Share Repurchases and NAV Accretion
Repurchased $19.0 million of common stock in Q4 at an average discount to NAV of 18.2%, resulting in NAV accretion of approximately $0.14 per share; Board increased repurchase authorization to $60 million to continue opportunistic buybacks.
Capital-Structure Optimization
Completed full redemption of 7.75% Series B term preferred stock, announced intent to fully redeem 8% Series C preferred, and entered a new 3-year revolving credit facility with a lower cost of capital to reduce financing costs.
Strong Recurring Cash Flows and Liquidity
Recurring cash flows for Q4 were $19 million ($0.79 per share), up from $17 million ($0.67) in the prior quarter — an ~18% quarter-over-quarter increase; company had $52 million of cash and undrawn revolver capacity as of Dec 31 and $85 million of cash plus revolver capacity (net of pending transactions) as of January month-end.
Deployment into Higher-Yielding Other Credit Assets
Deployed ~$45 million into new investments in Q4, including $26 million into other credit asset classes (infrastructure credit, ABS, portfolio debt, regulatory capital relief) with a weighted average effective yield of 21.6% to enhance portfolio yields and diversification.
CLO Liability Cost Savings from Resets/Refinancings
Participated in 10 resets and 6 refinancings across the CLO equity portfolio during 2025; those transactions extended reinvestment periods and produced average CLO debt cost savings of ~46 basis points for the affected CLOs.

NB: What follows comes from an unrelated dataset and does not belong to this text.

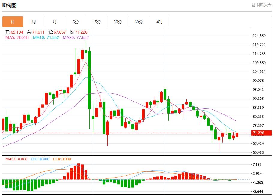The height and width of the screenshot is (195, 274).
Task: Open the 5分 interval tab
Action: (x=76, y=22)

Market Issuance and Potential Tailwinds
CLO market activity remained robust: full-year 2025 CLO new issuance $209 billion (new issue) and combined issuance including resets/refinancings reached $546 billion, which management expects could help rebalance supply/demand and be supportive for CLO equity over time.
Increase in Expected CLO Portfolio Yield
Weighted average expected yield on the CLO portfolio rose to 12.5% from 11.6% (reported increase), driven in part by redeployment into wider-yielding non-CLO assets.